*Fragmento citado*
┄┄┄┄┄┄┄┄┄┄┄┄┄┄┄┄┄┄┄┄
Como le ocurre casi siempre a todo nacionalista, todo queda supeditado al gran
objetivo nacional. Companys pudo, efectivamente, retirarse, como de alguna
manera he insinuado en los párrafos anteriores. Pero no es que no lo hiciese
por miedo a los anarquistas. No lo hizo, más que probablemente, por miedo a
Madrid.
La historia de Madrid y Barcelona durante
la guerra civil es la historia de un gran desencuentro. Madrid y Barcelona,
ambos interesados en luchar contra Franco, aparecen como un matrimonio mal
avenido. Tan mal avenido que, al final de la guerra, cuando el presidente de
Cataluña y el de España se encuentren apenas a unos centenares de metros de
distancia, en la frontera con Francia, Manuel Azaña todavía se negará a pasar a
Francia en compañía de Companys, por entender que con ese gesto el catalán
podría estar pretendiendo dar la imagen de que ambos son estadistas del mismo
nivel.
┄┄┄┄┄┄┄┄┄┄┄┄┄┄┄┄┄┄┄┄
[Registros de un conjunto de datos de señalamiento]
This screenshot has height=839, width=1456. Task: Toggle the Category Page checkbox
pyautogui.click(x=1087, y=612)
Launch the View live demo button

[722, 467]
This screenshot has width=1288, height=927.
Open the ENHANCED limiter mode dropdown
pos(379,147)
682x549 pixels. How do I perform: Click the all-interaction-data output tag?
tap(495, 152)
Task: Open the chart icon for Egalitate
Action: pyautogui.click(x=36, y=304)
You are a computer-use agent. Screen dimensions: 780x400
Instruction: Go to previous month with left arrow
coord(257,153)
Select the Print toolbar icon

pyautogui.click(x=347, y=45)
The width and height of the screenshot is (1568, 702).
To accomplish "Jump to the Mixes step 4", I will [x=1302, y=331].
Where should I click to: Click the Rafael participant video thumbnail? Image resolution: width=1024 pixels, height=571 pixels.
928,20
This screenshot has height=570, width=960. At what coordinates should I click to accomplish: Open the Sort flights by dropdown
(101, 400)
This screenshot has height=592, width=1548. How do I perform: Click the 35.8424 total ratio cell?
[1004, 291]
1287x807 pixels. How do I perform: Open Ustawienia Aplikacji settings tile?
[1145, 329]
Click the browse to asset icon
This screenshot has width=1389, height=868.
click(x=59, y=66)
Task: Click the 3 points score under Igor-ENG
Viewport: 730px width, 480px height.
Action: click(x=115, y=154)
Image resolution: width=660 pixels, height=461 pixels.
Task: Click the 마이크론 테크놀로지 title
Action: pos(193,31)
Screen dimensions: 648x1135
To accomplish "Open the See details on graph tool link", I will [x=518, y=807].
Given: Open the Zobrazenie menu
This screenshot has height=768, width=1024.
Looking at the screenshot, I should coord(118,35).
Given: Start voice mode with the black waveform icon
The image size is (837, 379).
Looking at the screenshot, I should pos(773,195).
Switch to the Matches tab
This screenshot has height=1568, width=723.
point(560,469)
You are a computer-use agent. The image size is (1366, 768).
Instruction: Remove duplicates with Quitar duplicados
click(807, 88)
┄┄┄┄┄┄┄┄┄┄┄┄┄┄┄┄┄┄┄┄
*Tareas pendientes*
[a] Enumera todas las personas que el fragmento sobre Madrid y Barcelona en la guerra civil menciona por su nombre.
[b] Prosigue el fragmento sobre Madrid y Barcelona en la guerra civil a partir de su última oración.

*Resultados por tarea*
[a] Companys, Franco, Manuel Azaña

[b]
Casi todo entre el gobierno de la nación y
el gobierno de Cataluña son recelos y desconfianzas. Cataluña recela de la
voluntad de Madrid de dotar adecuadamente al ejército catalán. Madrid recela de
que Cataluña acepte el principio de que todo lo que haga debe hacerlo en
estricta dependencia del gobierno nacional, y no poco menos que como Estado
independiente. Estos desencuentros cristalizan en hechos tan vergonzosos como el robo por la Generalitat, puro y duro, de los fondos obrantes en la delegación de Hacienda de Barcelona.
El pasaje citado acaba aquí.